Due ragazzi chiedono pepe, sale e la password del Wi-Fi.

E “zucchero please” perché il dolcificante di palma srilankese, il khitul, non è così familiare.

Con la bocca piena di appa origlio i loro piani: gita a Pigeon Island oggi, whale safari domani. Dall’albergo diffuso alla spiaggia, non manchiamo di incontrare altri occidentali, chi in vacanza, chi alla ricerca di sé stesso, chi all’opera e chi affascinato da una foto perfetta. Si rincorrono senza vedersi, su sentieri ben definiti, attraversati da tutto ciò che può andar bene per loro. Soprattutto per il loro palato.

La sera, questa sclerosi di spazi, si nota di più. é il momento in cui i banchetti di legno o metallo smettono di essere investiti dal sole e vengono imbiancati da uno strato di ghiaccio tritato. Sopra, vengono disposti uno ad uno pesci morti, appena scaricati dalle barche, aragoste, gamberoni, qualche granchio. Gli espositori sono appena inclinati. Il ghiaccio si riduce, diventa acqua, e scola da una frattura a lato. Un filo di sangue diluito che defluisce dalle vaschette in un catino sottostante. I turisti passano, osservano, toccano, scelgono.

Pesce grigliato, pesce fritto, pesce al sale. Patatine fritte. Qualche audace le mangia accanto ad un fried rice. In Italia, attraversare i paesi di mare porta più o meno allo stesso esito. Pesce, freschissimo mi raccomando, con patatine fritte, sminuzzato nella pasta, fritto. Audaci, certo, ma non troppo.

7.801 km di distanza, eppure, si punta allo stesso cibo. E lo stesso vale per la costa Thailandese, per isole Indonesiane, per i villaggi di mare in Costa Rica o per Sharm El Sheik. Dalla Costa Azzurra a Miami, il turismo occidentale vuole un menù prestabilito, quasi come se, nonostante i viaggi e i chilometri percorsi, sotto sotto, non volesse davvero spostarsi. Non solo pesce, ma anche pizza e quella diabolica pasta all’Alfredo che italiana non è, bacon, omelette, possibilmente con una spolveratina di formaggio animale.

◆ PROBLEMA A ◆
Restituisci identiche le righe delle voci partendo dalla riga con "Image resolution: width=1413" e proseguendo fino all'ultima riga delle voci, entrambe incluse.
Le voci non hanno alcun legame con l'estratto.

◆ DATI DA ELABORARE ◆
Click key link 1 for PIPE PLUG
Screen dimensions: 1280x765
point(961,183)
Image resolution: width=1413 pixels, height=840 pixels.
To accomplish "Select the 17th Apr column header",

◆ PROBLEMA B ◆
Per favore, ricopia alla lettera il passo dell'estratto che comincia con "Pesce grigliato, pesce" e prosegue fino a "di formaggio animale.".

◆ SOLUZIONE A ◆
Image resolution: width=1413 pixels, height=840 pixels.
To accomplish "Select the 17th Apr column header",

◆ SOLUZIONE B ◆
Pesce grigliato, pesce fritto, pesce al sale. Patatine fritte. Qualche audace le mangia accanto ad un fried rice. In Italia, attraversare i paesi di mare porta più o meno allo stesso esito. Pesce, freschissimo mi raccomando, con patatine fritte, sminuzzato nella pasta, fritto. Audaci, certo, ma non troppo.

7.801 km di distanza, eppure, si punta allo stesso cibo. E lo stesso vale per la costa Thailandese, per isole Indonesiane, per i villaggi di mare in Costa Rica o per Sharm El Sheik. Dalla Costa Azzurra a Miami, il turismo occidentale vuole un menù prestabilito, quasi come se, nonostante i viaggi e i chilometri percorsi, sotto sotto, non volesse davvero spostarsi. Non solo pesce, ma anche pizza e quella diabolica pasta all’Alfredo che italiana non è, bacon, omelette, possibilmente con una spolveratina di formaggio animale.